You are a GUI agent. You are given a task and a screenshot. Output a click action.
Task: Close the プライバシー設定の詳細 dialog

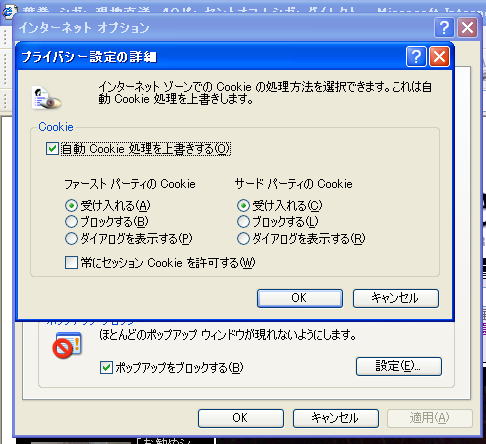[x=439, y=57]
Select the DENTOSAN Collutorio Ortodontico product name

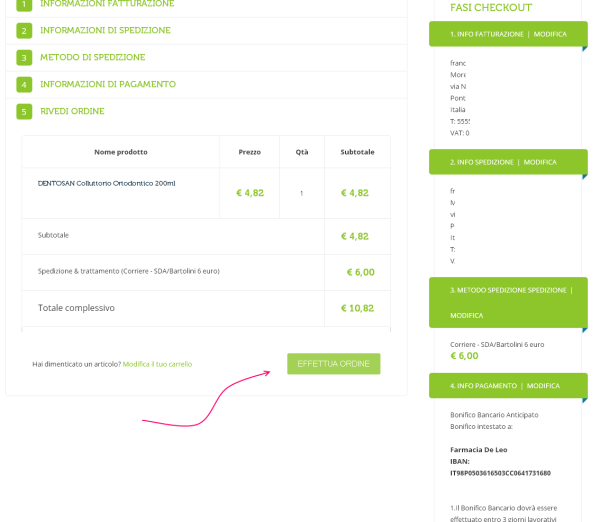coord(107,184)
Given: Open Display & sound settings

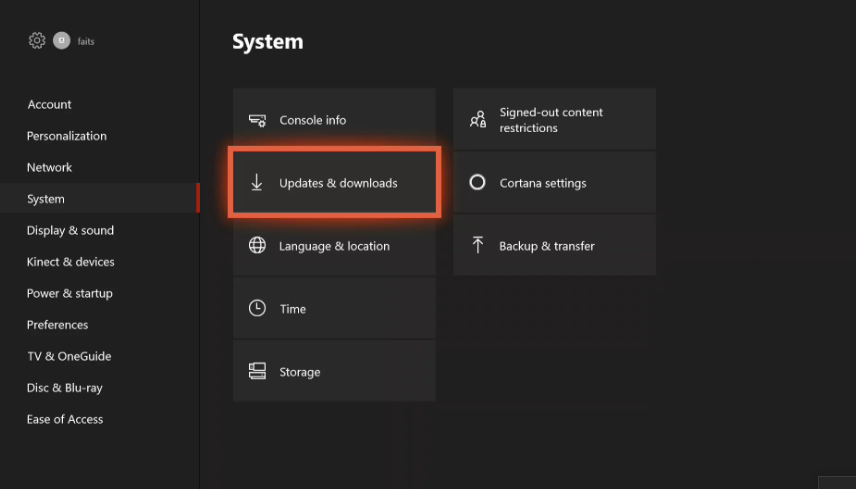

===============

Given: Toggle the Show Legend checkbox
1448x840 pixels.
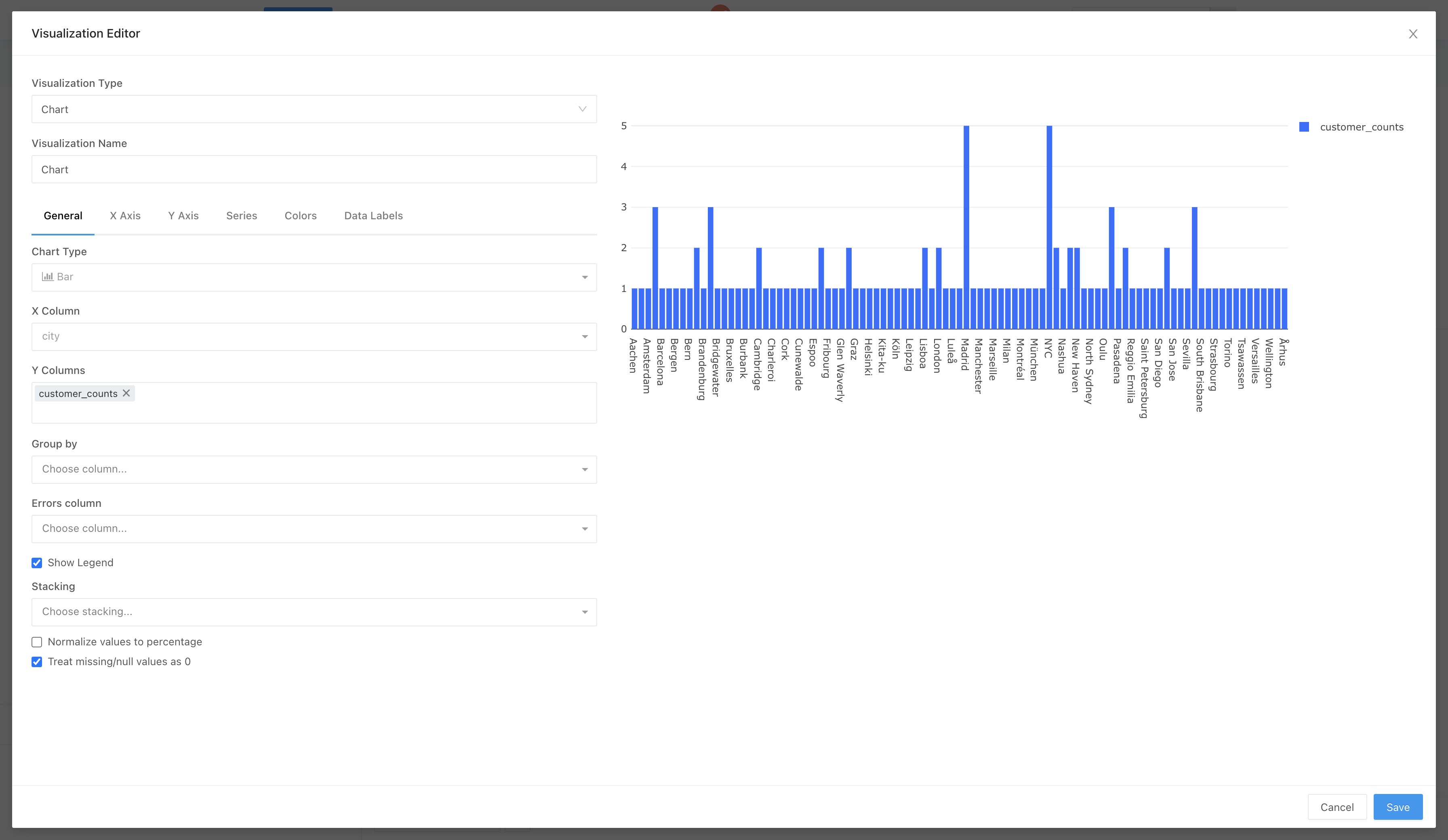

===============

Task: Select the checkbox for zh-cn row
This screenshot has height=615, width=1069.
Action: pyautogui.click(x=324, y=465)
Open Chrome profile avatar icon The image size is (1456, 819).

===============

Given instruction: Rescale the entries from the line containing "Select the DENTOSAN" through the line containing "Given: Open Display & sound settings", both ends included, and give only those lines again with the requests unchanged. Multiply every answer coordinate by 2.3, round to whole numbers with halves going up, and leave the pictures out.

Answer:
Select the DENTOSAN Collutorio Ortodontico product name

coord(246,423)
Given: Open Display & sound settings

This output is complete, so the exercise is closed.